- [SUPPLIED TEXT]
☆ ☆ ☆ ☆
20.9
View the full transcript and gain access to JoVE Core videos
Q1: What are the two main components of a motor unit?
A motor unit consists of a single efferent motor neuron and all the muscle fibers it innervates. The motor neuron originates in the spinal cord or brain stem and branches to form neuromuscular junctions with multiple muscle fibers. However, each individual muscle fiber receives input from only one motor neuron, establishing a one-to-many relationship that enables coordinated muscle contraction.
Q2: How does motor unit size affect movement precision and control?
Motor unit size varies based on movement requirements. Small motor units, with few muscle fibers per neuron, control muscles requiring rapid, precise movements like eye and finger muscles. Large motor units, containing many muscle fibers, control limb and trunk movements where precision is less critical. This size variation allows the nervous system to match control resolution to functional demands.
Q3: Why does stimulation of a single motor unit produce only weak muscle contraction?
A single motor unit innervates only a portion of the total muscle fibers in a skeletal muscle. When one motor neuron fires an action potential, it contracts all its innervated fibers simultaneously, but this represents just a fraction of the entire muscle. Stronger contractions require recruitment of multiple motor units firing together to engage more muscle fibers.
Q4: What is the relationship between lower motor neurons and skeletal muscle control?
Lower motor neurons are efferent neurons that directly control skeletal muscle, the body's most abundant muscle type. Those in the brain stem transmit signals through cranial nerves to head and neck muscles, while those in the spinal cord send signals along spinal nerves to limb and trunk muscles. Each lower motor neuron fires an action potential that contracts all its innervated skeletal muscle cells simultaneously.
Q5: How many motor neurons innervate a single muscle fiber?
Each skeletal muscle fiber is innervated by exactly one motor neuron. This one-to-one relationship ensures that a single muscle fiber contracts only when its specific motor neuron fires. In contrast, one motor neuron can branch and innervate multiple muscle fibers, creating the one-to-many relationship that defines a motor unit.
☆ ☆ ☆ ☆
- [EXPLORE THE MATERIAL]
A – State whether each statement agrees with the text on motor units. Answer yes or no, and quote the words of the text that decide it.
(i) Small motor units control limb and trunk movements.
(ii) Lower motor neurons in the brain stem send signals through cranial nerves to head and neck muscles.
(iii) A stronger contraction requires several motor units firing together.
B – Answer these questions from the text on motor units.
(i) Where does the motor neuron of a motor unit originate?
(ii) Which muscles are named as examples of those controlled by small motor units?
(iii) Which muscle type does the text call the body's most abundant?
C – Translate this sentence from the text on motor units into Spanish: "A motor unit consists of a single efferent motor neuron and all the muscle fibers it innervates."
☆ ☆ ☆ ☆
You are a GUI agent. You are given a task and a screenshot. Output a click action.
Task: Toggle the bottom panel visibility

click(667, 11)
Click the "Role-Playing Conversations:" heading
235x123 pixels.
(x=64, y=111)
☆ ☆ ☆ ☆
- [RESPONSES TO THE EXERCISE]
A –
(i) No: "Large motor units, containing many muscle fibers, control limb and trunk movements where precision is less critical."
(ii) Yes: "Those in the brain stem transmit signals through cranial nerves to head and neck muscles"
(iii) Yes: "Stronger contractions require recruitment of multiple motor units firing together to engage more muscle fibers."

B –
(i) In the spinal cord or brain stem.
(ii) Eye and finger muscles.
(iii) Skeletal muscle.

C – Una unidad motora consta de una sola neurona motora eferente y de todas las fibras musculares que inerva.